In closing, it would appear that current environmental trends that may impact methane emissions from natural vegetation, including the ongoing rise in the air's CO2 content, primarily tend to reduce this flux; and perhaps that is why the rate-of-rise of the atmosphere's methane concentration has been steadily declining over the last several years to the point that it is now nearly nil (see Methane (Atmospheric Concentrations) in our Subject Index). 


References 

Davidson, E.A., Ishida, F.Y. and Nepstad, D.C. 2004. Effects of an experimental drought on soil emissions of carbon dioxide, methane, nitrous oxide, and nitric oxide in a moist tropical forest. Global Change Biology 10: 718-730.

Garnet, K.N., Megonigal, J.P., Litchfield, C. and Taylor Jr., G.E. 2005. Physiological control of leaf methane emission from wetland plants. Aquatic Botany 81: 141-155.

Knapp, A.K. and Yavitt, J.B. 1995. Gas exchange characteristics of Typha latifolia L. from nine sites across North America. Aquatic Botany 49: 203-215.

Morrissey, L.A., Zobel, D. and Livingston, G.P. 1993. Significance of stomatal control of methane release from Carex-dominated wetlands. Chemosphere 26: 339-356.

Nepstad, D.C., Verissimo, A., Alencar, A., Nobre, C., Lima, E., Lefebvre, P., Schlesinger, P., Potter, C., Moutinho, P., Mendoza, E., Cochrane, M. and Brooks, V. 1999. Large-scale impoverishment of Amazonian forests by logging and fire.
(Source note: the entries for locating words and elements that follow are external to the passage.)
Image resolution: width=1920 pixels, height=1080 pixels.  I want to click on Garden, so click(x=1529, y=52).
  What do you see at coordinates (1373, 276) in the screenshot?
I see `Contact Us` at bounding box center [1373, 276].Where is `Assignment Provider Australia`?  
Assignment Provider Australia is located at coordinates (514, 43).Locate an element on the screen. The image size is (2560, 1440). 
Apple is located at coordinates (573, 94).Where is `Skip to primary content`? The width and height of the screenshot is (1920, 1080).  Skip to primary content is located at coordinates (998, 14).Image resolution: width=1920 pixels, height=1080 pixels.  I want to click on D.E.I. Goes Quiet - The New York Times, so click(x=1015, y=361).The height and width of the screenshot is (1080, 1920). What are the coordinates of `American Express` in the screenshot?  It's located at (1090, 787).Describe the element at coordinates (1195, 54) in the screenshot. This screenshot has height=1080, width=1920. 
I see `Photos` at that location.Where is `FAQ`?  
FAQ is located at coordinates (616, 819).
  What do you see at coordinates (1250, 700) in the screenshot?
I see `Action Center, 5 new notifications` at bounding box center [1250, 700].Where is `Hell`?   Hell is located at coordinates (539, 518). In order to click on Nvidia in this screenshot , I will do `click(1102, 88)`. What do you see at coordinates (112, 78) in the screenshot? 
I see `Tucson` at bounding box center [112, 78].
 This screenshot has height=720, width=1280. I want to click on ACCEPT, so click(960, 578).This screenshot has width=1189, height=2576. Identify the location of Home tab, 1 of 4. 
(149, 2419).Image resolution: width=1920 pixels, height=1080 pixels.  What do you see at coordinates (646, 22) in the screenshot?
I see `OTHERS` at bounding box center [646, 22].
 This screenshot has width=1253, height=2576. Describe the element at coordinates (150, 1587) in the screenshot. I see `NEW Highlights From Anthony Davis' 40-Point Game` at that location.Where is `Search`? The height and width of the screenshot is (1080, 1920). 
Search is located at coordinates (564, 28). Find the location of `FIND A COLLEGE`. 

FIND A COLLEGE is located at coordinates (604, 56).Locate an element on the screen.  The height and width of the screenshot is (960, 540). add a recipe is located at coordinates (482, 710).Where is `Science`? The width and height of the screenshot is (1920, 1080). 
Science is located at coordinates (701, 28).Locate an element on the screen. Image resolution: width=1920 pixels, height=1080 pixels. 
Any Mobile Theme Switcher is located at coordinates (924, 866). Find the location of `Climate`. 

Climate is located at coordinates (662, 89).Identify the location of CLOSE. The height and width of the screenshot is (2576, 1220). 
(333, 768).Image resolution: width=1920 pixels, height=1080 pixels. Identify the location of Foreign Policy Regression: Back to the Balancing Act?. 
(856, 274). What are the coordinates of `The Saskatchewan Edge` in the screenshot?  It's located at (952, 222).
Nature 398: 505-508.

Roulet, N., Moore, T., Bubier, J. and Lafleur, P. 1992. Northern fens: Methane flux and climatic change. Tellus Series B 44: 100-105.

Strack, M., Waddington, J.M. and Tuittila, E.-S. 2004. Effect of water table drawdown on northern peatland methane dynamics: Implications for climate change. Global Biogeochemical Cycles 18: 10.1029/2003GB002209.

Timmermann, A., Oberhuber, J., Bacher, A., Esch, M., Latif, M. and Roeckner, E. 1999. Increased El Niño frequency in a climate model forced by future greenhouse warming. Nature 398: 694-696.